### The problem
Exactly the lines from the one containing "Sort by Modified column header" through the one containing "Task: Click the superscript" in the listing below are to be copied, with the pictures left out.
───── Record excerpts ─────
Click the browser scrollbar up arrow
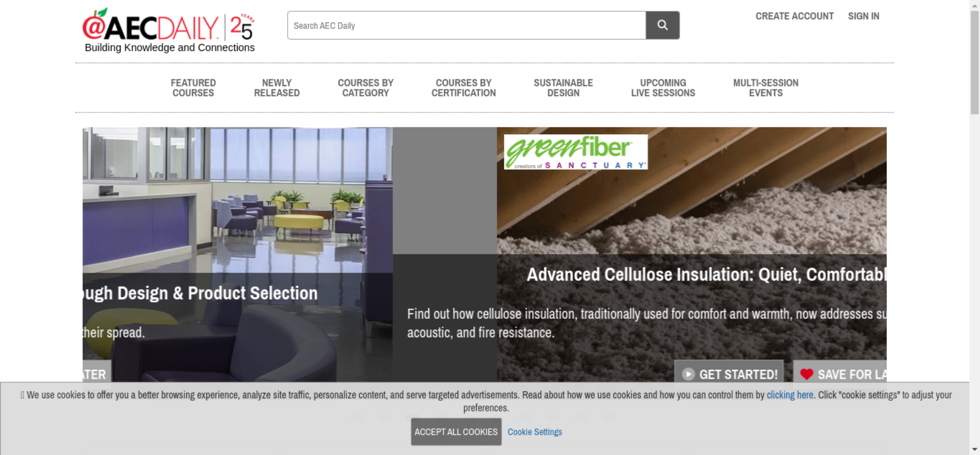The width and height of the screenshot is (980, 455). coord(975,5)
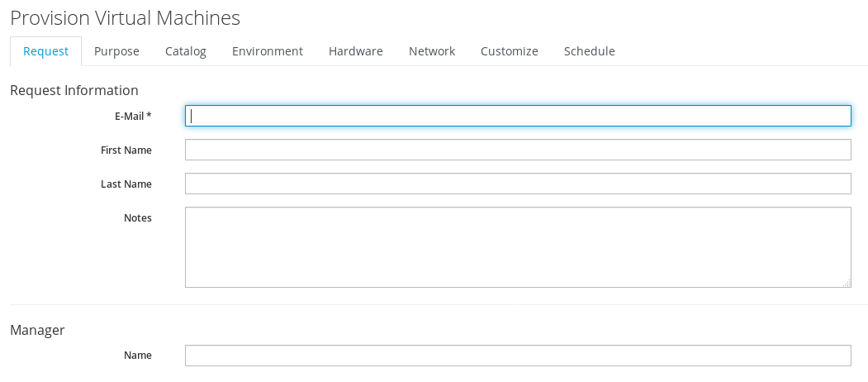The width and height of the screenshot is (868, 382).
Task: Click the Manager section heading
Action: [37, 330]
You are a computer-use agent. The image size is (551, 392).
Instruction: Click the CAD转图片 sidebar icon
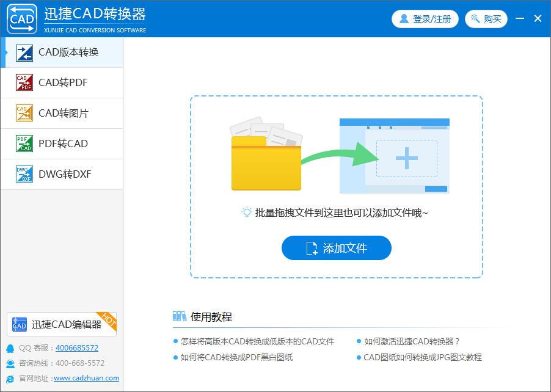pos(23,113)
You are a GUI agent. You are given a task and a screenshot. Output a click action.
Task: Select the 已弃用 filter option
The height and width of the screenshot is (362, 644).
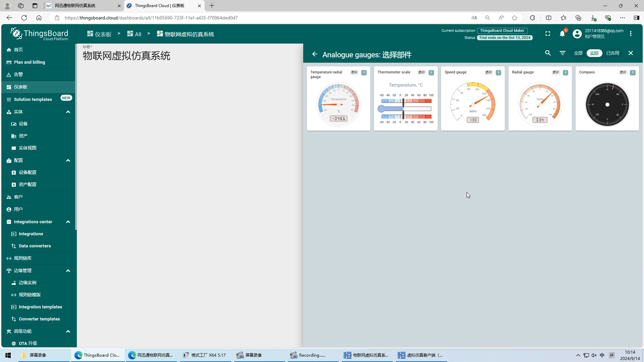click(x=612, y=53)
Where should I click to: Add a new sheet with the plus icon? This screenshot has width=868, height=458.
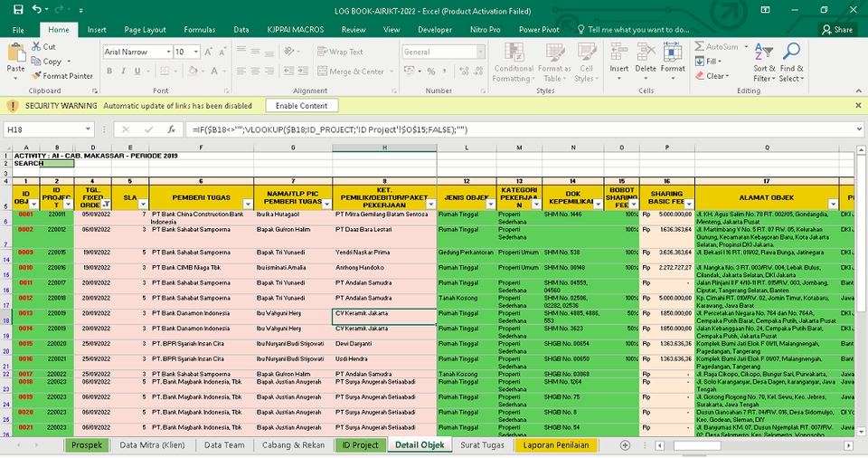click(624, 444)
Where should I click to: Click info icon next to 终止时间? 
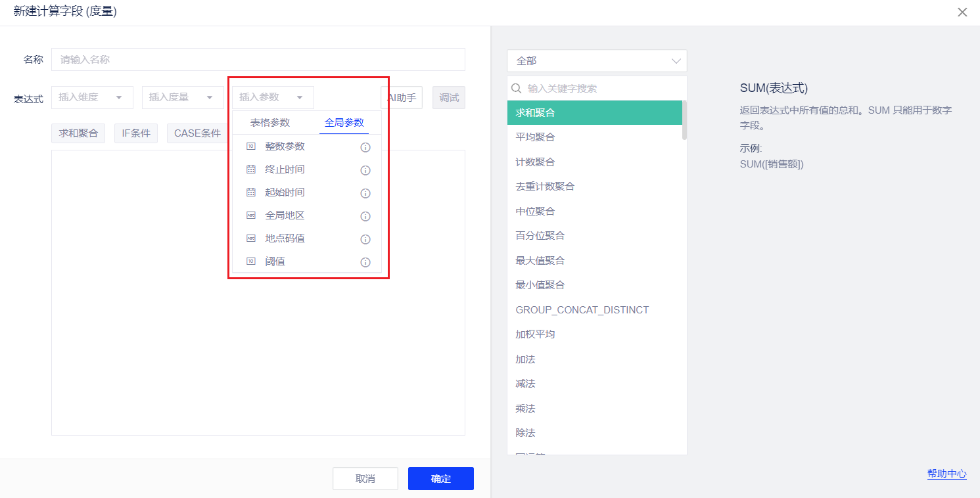(x=365, y=170)
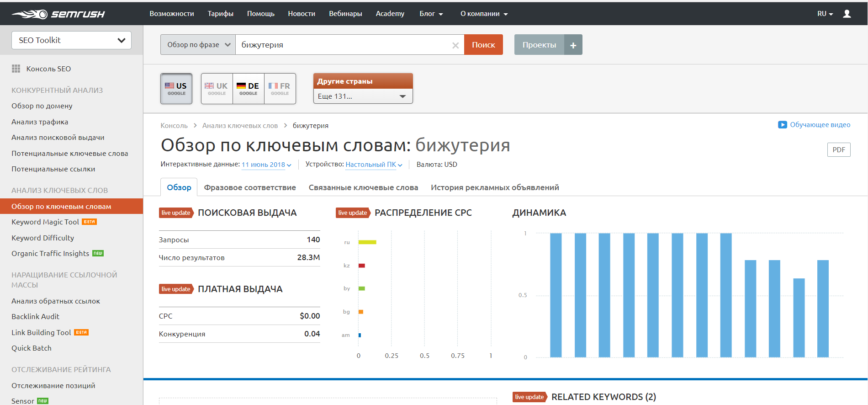This screenshot has height=405, width=868.
Task: Open the date selector 11 июнь 2018
Action: coord(266,165)
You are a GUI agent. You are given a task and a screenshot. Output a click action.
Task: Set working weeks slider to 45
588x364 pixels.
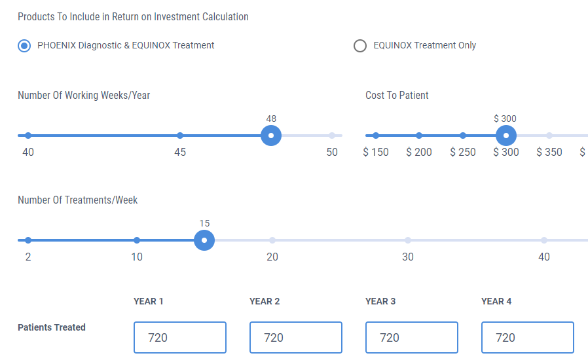click(x=180, y=136)
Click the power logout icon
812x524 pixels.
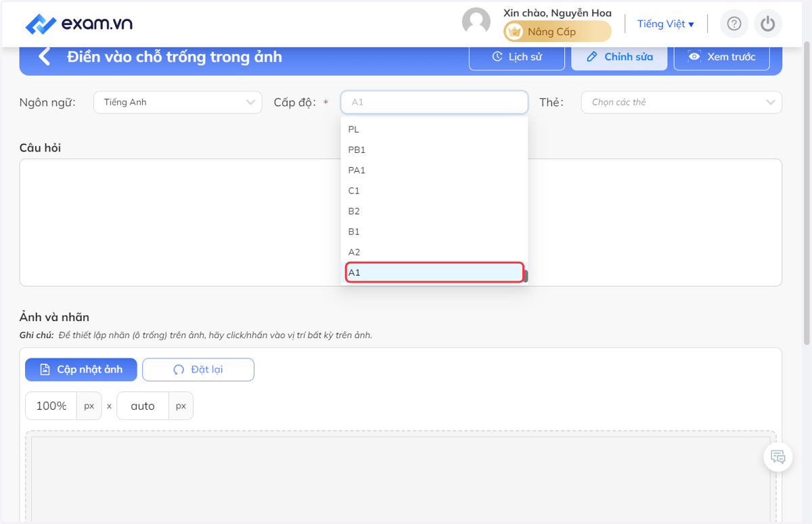(x=767, y=24)
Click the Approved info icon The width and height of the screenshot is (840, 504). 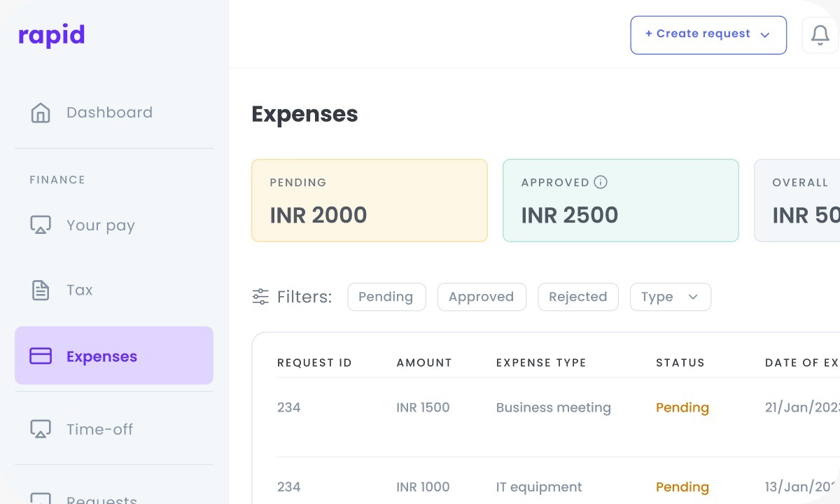(600, 182)
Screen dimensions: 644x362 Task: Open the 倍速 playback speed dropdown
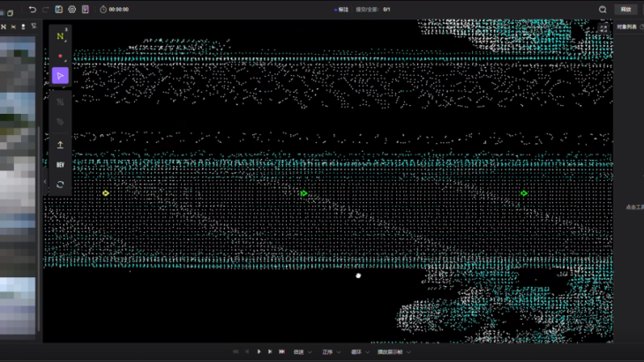pyautogui.click(x=302, y=351)
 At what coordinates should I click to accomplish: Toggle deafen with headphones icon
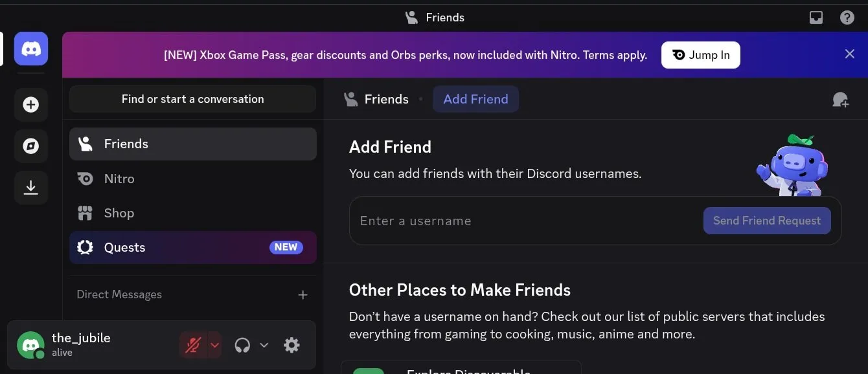point(242,346)
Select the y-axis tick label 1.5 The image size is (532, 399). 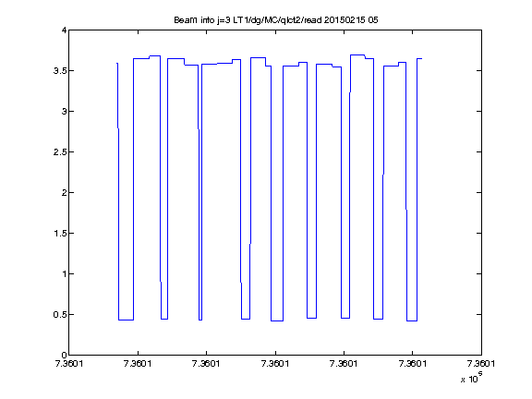coord(60,234)
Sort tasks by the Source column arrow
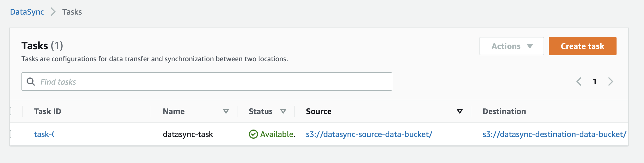Viewport: 644px width, 163px height. (459, 111)
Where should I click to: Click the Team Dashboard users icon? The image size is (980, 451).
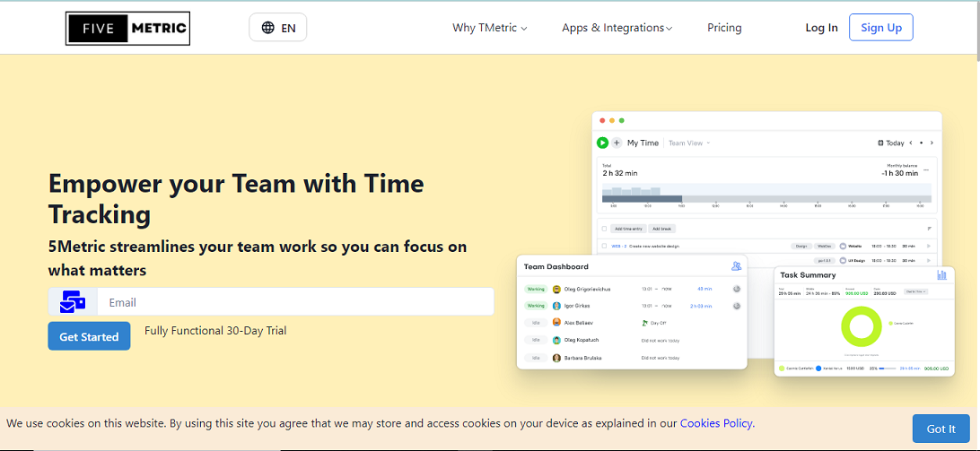(x=736, y=266)
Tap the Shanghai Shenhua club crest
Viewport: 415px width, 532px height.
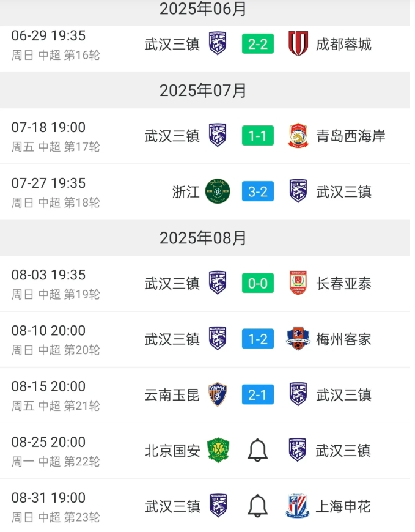[x=298, y=506]
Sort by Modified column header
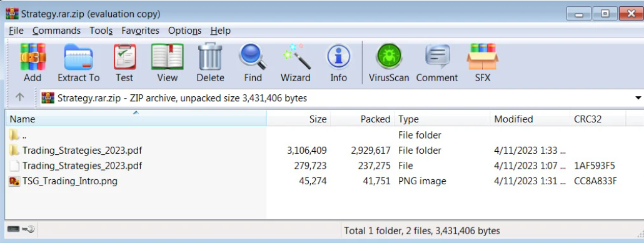 coord(530,119)
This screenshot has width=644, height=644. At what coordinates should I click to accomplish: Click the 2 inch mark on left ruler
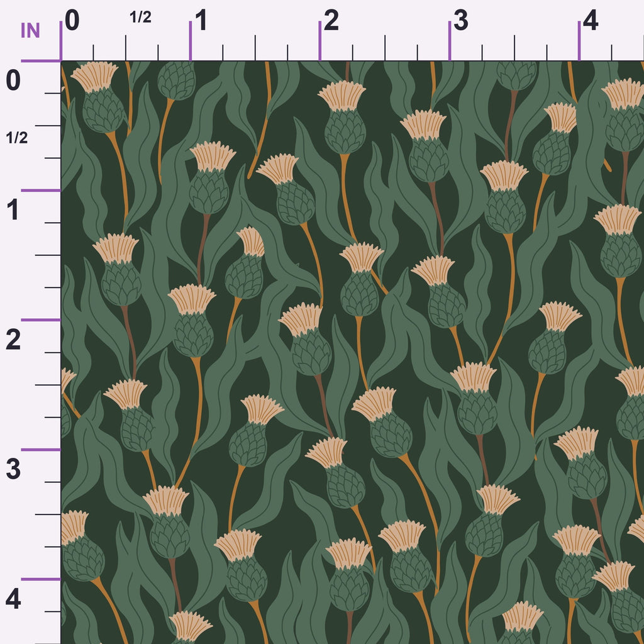13,340
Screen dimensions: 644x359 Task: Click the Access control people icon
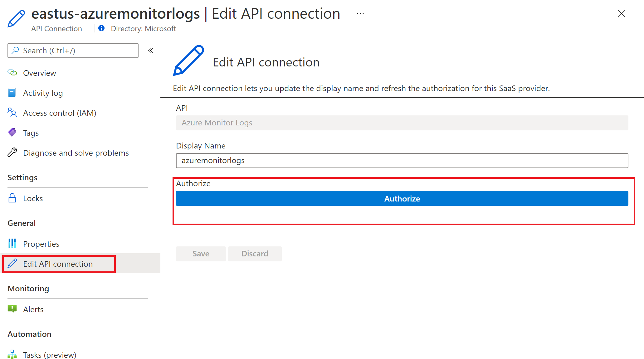point(12,113)
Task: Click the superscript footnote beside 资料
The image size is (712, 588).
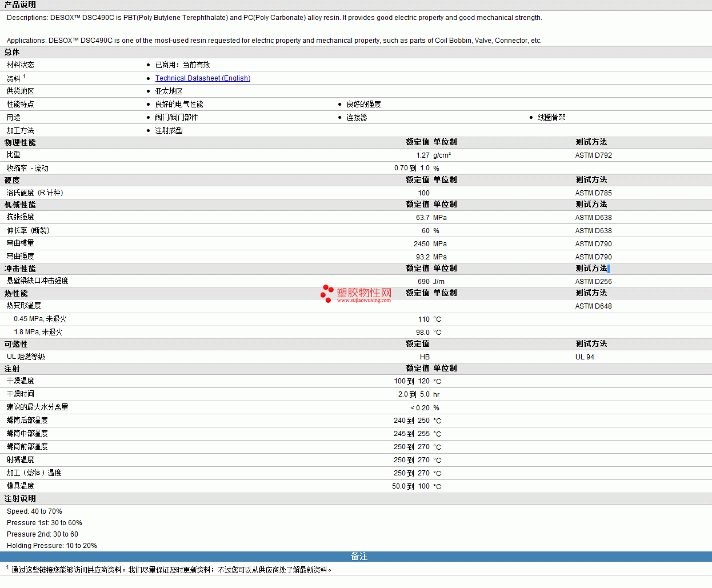Action: (24, 77)
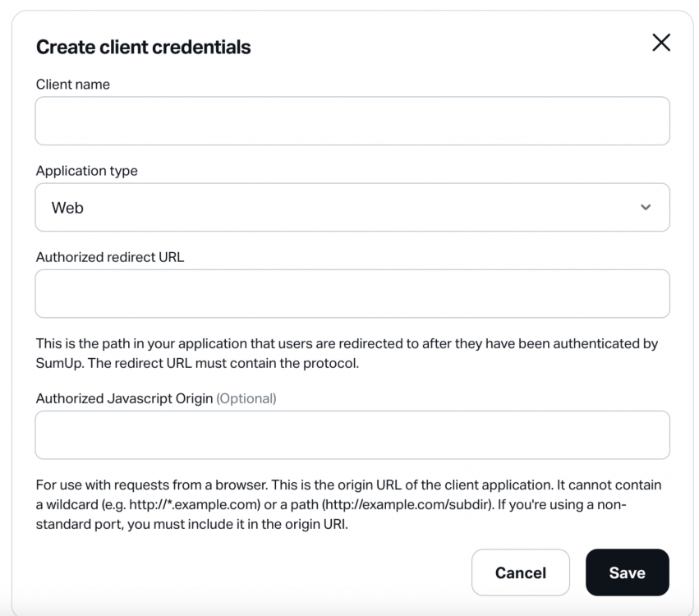Click the "Authorized redirect URL" label
The height and width of the screenshot is (616, 699).
[110, 257]
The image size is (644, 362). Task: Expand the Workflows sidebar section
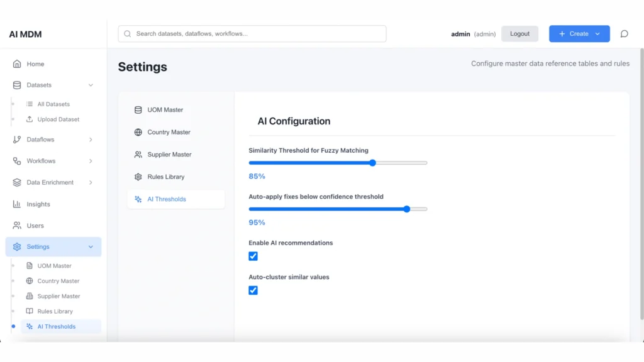[x=91, y=162]
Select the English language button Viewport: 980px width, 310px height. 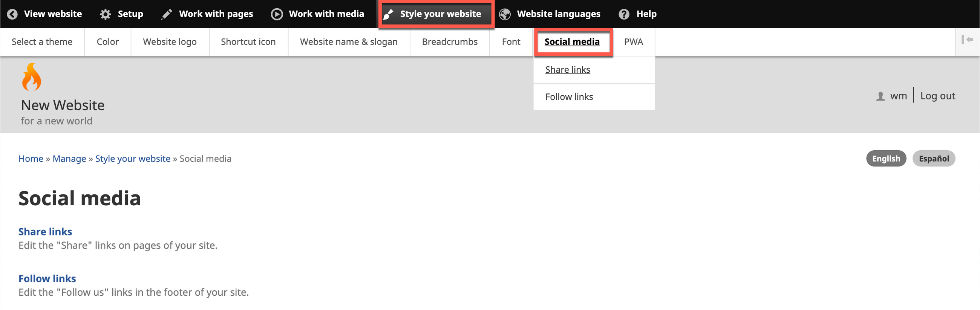click(886, 159)
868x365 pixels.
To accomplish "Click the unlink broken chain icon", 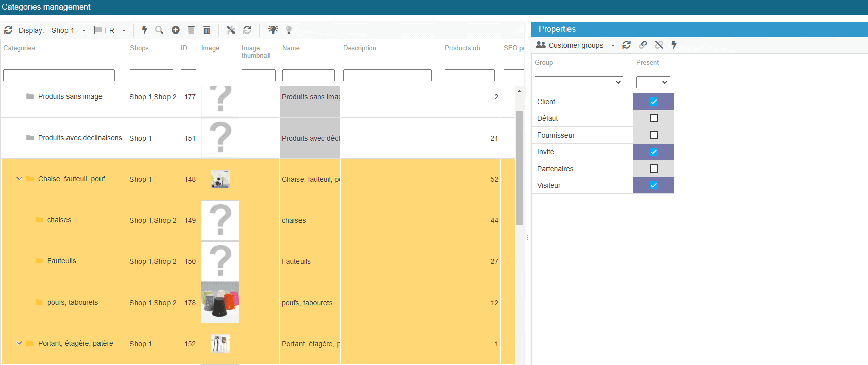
─────
### Reply to the task
Sort by Modified column header
 coord(530,119)
This screenshot has width=644, height=644. At what coordinates should I click to accomplish: Click the 2 inch mark on left ruler
13,340
Screen dimensions: 644x359 Task: Click the Access control people icon
point(12,113)
Task: Click the superscript footnote beside 资料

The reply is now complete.